On the other hand, the defendants assert that the promissory notes were
executed as a bonus in consideration of Mouton’s past service to Henderson and
Superette, respectively. Title 26 of the Code of Federal Regulations § 31.3401(a)
specifically states that remuneration constitutes wages—regardless of its name, the
medium used, or the fact that the person receiving it is no longer an employee—as
long as the remuneration is made for services the employee performed for his
employer. Thus, to succeed on their affirmative defense, each defendant must prove
that Mouton performed services for them as an officer or other employee and that the
promissory note was issued as compensation for those services. Clearly, this issue
involves mixed questions of fact and law.
Typically, appellate review of a motion for summary judgment is de novo.
Schroeder v. Bd. of Sup’rs of La. State Univ., 591 So.2d 342 (La.1991). However,
an appellate court may decline to perform a review of issues that include questions
of fact when a legal or procedural error has prevented the trier of fact from reaching
those questions. Campo v.
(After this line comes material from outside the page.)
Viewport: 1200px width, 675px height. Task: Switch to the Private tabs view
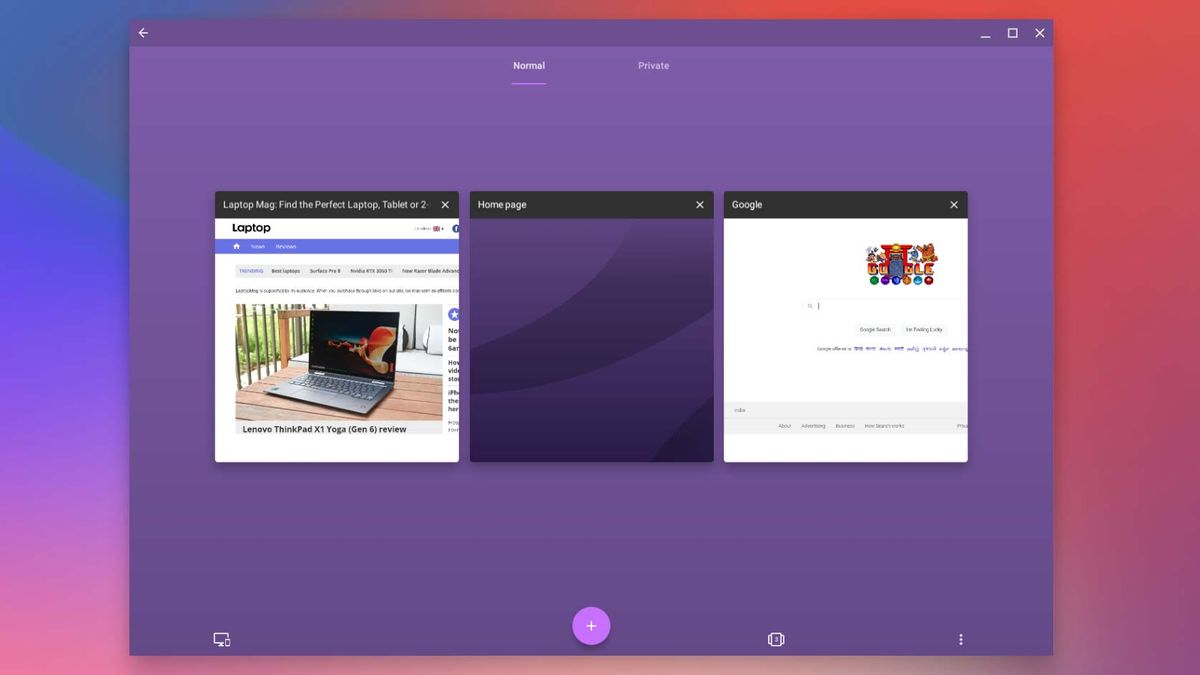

Correa, 01-2707 (La. 6/21/02), 828 So.2d 502. To
preserve the proper allocation of functions between trial and appellate courts, an
8 appellate court may remand to the trial court instead of conducting a de novo review.
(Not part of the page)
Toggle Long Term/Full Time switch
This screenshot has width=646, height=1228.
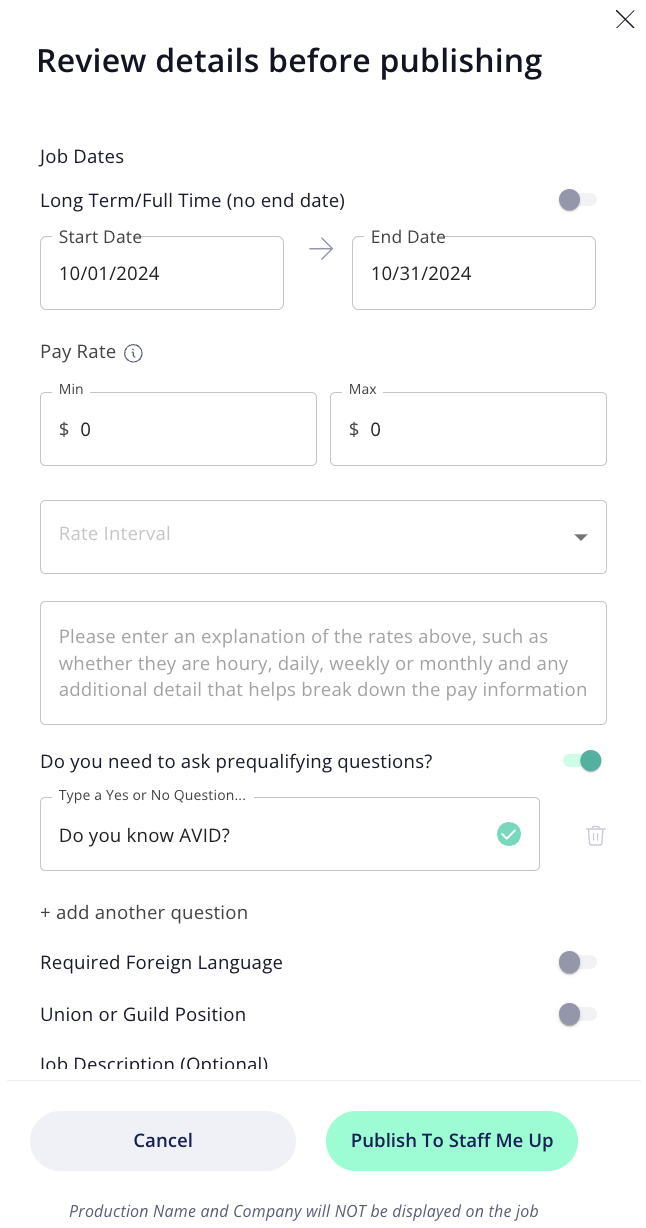(578, 200)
Id. Remand is particularly appropriate when the evidence concerning the issue on
appeal has not been fully developed. Id.
In the present case, the trial court specifically declined to reach the substantive
issues the defendants’ motions for summary judgment presented, instead finding that
the defendants were immune from liability seemingly because of the undisputed fact
that the defendants withheld income taxes from payments on the promissory notes
and remitted those amounts to the federal government. Not only did the trial court
err when it applied an improper procedural mechanism, but it also failed to determine
whether the evidence regarding the factual elements of the defendants’ affirmative
defense was sufficient to merit dismissal by summary judgment. Furthermore, at least
at this juncture, we are not convinced that the evidence regarding Mouton’s status as
an officer of Superette and the relationship between the promissory notes and the
defendants’ redemption of Mouton’s stock has been fully fleshed out. Therefore, we
decline to conduct a de novo review of the motions for summary judgment because
the trial court has not properly considered them and because we are not certain that
our decision would be based on a fully-developed record.
DECREE
For the reasons discussed above, we reverse the trial court’s judgments
dismissing Mouton’s claims on peremptory exceptions of immunity and remand to
the trial court for consideration of the affirmative defenses asserted through the
motions for summary judgment. Costs are assessed to the defendants, Hebert’s
Superette, Inc. and Hebert’s of Henderson, Inc.